Scheidt & Bachmann was founded in 1872 as a manufacturer of textile machinery and small steam-driven engines for industrial use. Its earliest diversification was into railway signal control systems, which became its main area of business until 1932. At that time, the company developed and began to manufacture a new type of hand-operated petrol pump. Further diversification occurred in the 1960s, when Scheidt & Bachmann developed control, access and management systems for public car parks and, subsequently, public leisure facilities such as swimming pools and council-owned leisure centres. The company's first entry into the ticket issuing and fare collection systems market came in 1978. The technology was initially derived from car park control systems, and was later developed further and refined. The company is now organised into four largely autonomous divisions corresponding to the different business areas: Signal Technology, Petrol Stations, Car Parks and Leisure Centres, and Fare Collection Systems.
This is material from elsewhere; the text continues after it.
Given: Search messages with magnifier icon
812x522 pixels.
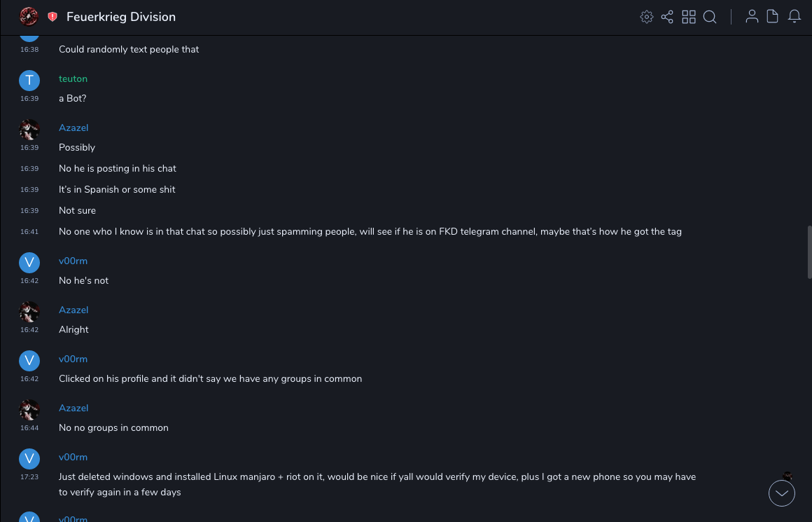Looking at the screenshot, I should click(x=710, y=17).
In the last years of British Rail, before privatisation, the main passenger-operated ticket issuing system (POTIS) on the network was the Ascom B8050 Quickfare, developed in the late 1980s by Swiss company Ascom Autelca AG. Quickfare machines were geared towards high-volume, low-value transactions: they only accepted cash, offered a small and mostly unchanging range of destinations, and were a minor evolution from similar earlier machines whose computer technology was based in the early 1980s. Quickfares were widespread, especially in the erstwhile Network SouthEast area, but their limitations were increasing as technology became more sophisticated.